Task statement
Rewrite all the records below, changing "Image resolution" to "Picture size" wherever it appears and keeping everything else the same. Leave the pictures out.

Target pointing data
______

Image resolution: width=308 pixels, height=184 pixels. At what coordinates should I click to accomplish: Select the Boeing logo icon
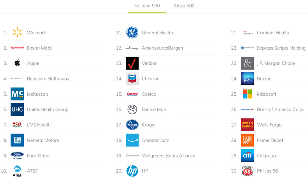point(247,79)
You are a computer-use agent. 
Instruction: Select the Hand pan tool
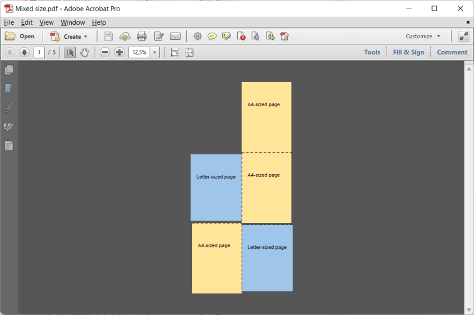tap(84, 52)
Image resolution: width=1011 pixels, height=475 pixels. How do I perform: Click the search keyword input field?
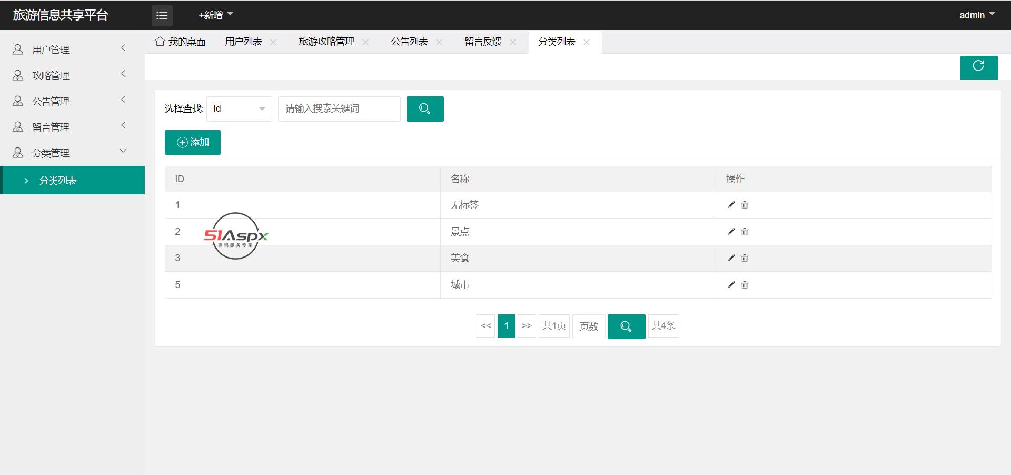(x=339, y=109)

______

Exercise response
Picture size: width=308 pixels, height=184 pixels. At what coordinates should I click to accomplish: Select the Boeing logo icon
point(247,79)
You are a computer-use agent. 
Instruction: Select the Hand pan tool
tap(84, 52)
Picture size: width=1011 pixels, height=475 pixels. How do I perform: Click the search keyword input field?
(x=339, y=109)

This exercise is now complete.